病の進行を五行で追う(伝変)とは、発症から悪化・慢性化に至るまでの病の流れを、五行の相生・相克関係に基づいて読み解き、どの順序でどこへ波及していくのかを予測・把握する思考法を指します。
これは、「今どこが悪いか」だけでなく、「これからどう進むか」「どこで止めるべきか」を考えるための重要な動態的視点です。
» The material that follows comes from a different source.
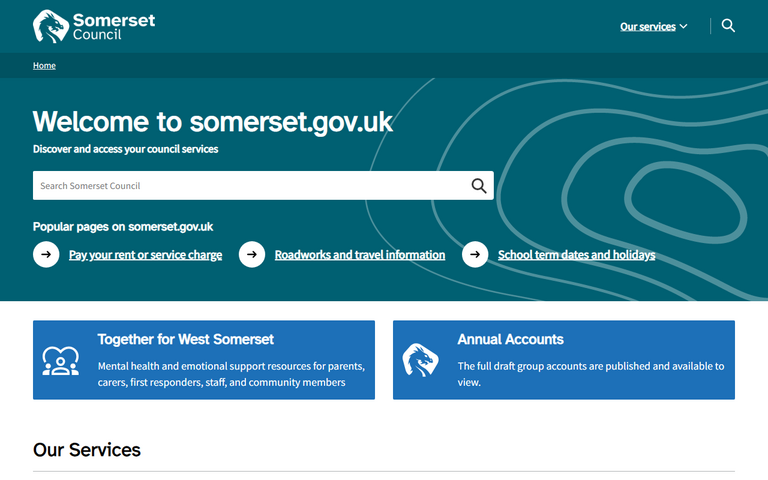Click the Somerset Council dragon logo

coord(50,26)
東洋医学では、病は固定されたものではなく、時間とともに伝わり変化するもの(伝変)として捉えます。
■ 基本構造(伝変の2方向)
五行における伝変は、大きく2つの方向で起こります。
- ① 相生方向(母子関係)
- ② 相克方向(制御関係)
これにより、病は「流れ」として展開します。
■ ① 相生による伝変(母子相及)
相生関係では、病は母から子へ、または子から母へと伝わります。
● 母病及子(母→子)
母が弱ることで、子も養われずに弱る。
- 腎(水)虚 → 肝(木)虚 → めまい・筋の不調
- 脾(土)虚 → 肺(金)虚 → 咳・息切れ
● 子病及母(子→母)
子が過剰・消耗することで、母を消耗させる。
- 肝(木)亢進 → 腎(水)を消耗
- 心(火)過剰 → 肝(木)に影響
これは、「供給不足」または「消耗連鎖」として理解できます。
■ ② 相克による伝変(乗・侮)
相克関係では、制御のバランスが崩れることで伝変が起こります。
● 相乗(過剰な制御)
- 肝(木)過剰 → 脾(土)を攻撃
- → 食欲不振・下痢
● 相侮(制御不能・逆転)
- 脾(土)虚 → 水を制御できない
- → むくみ・水滞
これは、「攻撃」または「制御不能」として現れます。
■ 伝変の典型パターン
● ① 一方向の連鎖(相生型)
- 腎虚 → 肝虚 → 心虚
→ 徐々に弱っていく慢性パターン
● ② 横方向の波及(相克型)
- 肝亢進 → 脾障害
→ 急性・ストレス関連パターン
● ③ 複合型(相生+相克)
- 腎虚(水) → 肝亢進(木) → 脾障害(土)
→ 慢性+急性が混在する複雑パターン
■ 「どこで止めるか」が重要
伝変の理解で最も重要なのは、「どの段階で介入すれば進行を止められるか」という視点です。
例:
- 肝→脾へ波及する前に肝を調整
- 腎虚の段階で補腎して連鎖を防ぐ
これにより、未病段階での介入が可能になります。
■ 時間軸での理解
伝変は時間とともに進みます。
- 初期:単一の偏り
- 中期:他の臓腑へ波及
- 後期:複雑化(虚実錯雑)
したがって、「今はどの段階か」を判断することが重要です。
■ 臨床での実践ステップ
- 現在の主病位(どの五行か)を特定する
- 相生・相克関係から波及先を予測する
- すでに伝変しているかを確認する
- 進行を止めるポイントを決定する
これにより、未来を見据えた治療設計が可能になります。
■ まとめ
病の伝変とは、五行の関係に沿って病が広がるプロセスです。
- 相生では母子関係で伝わる
- 相克では制御の崩れとして伝わる
- 連鎖・波及・複合パターンがある
- どこで止めるかが治療の鍵
この視点を持つことで、診断は「現在の状態」だけでなく、未来の変化を見通す動的な医学へと進化します。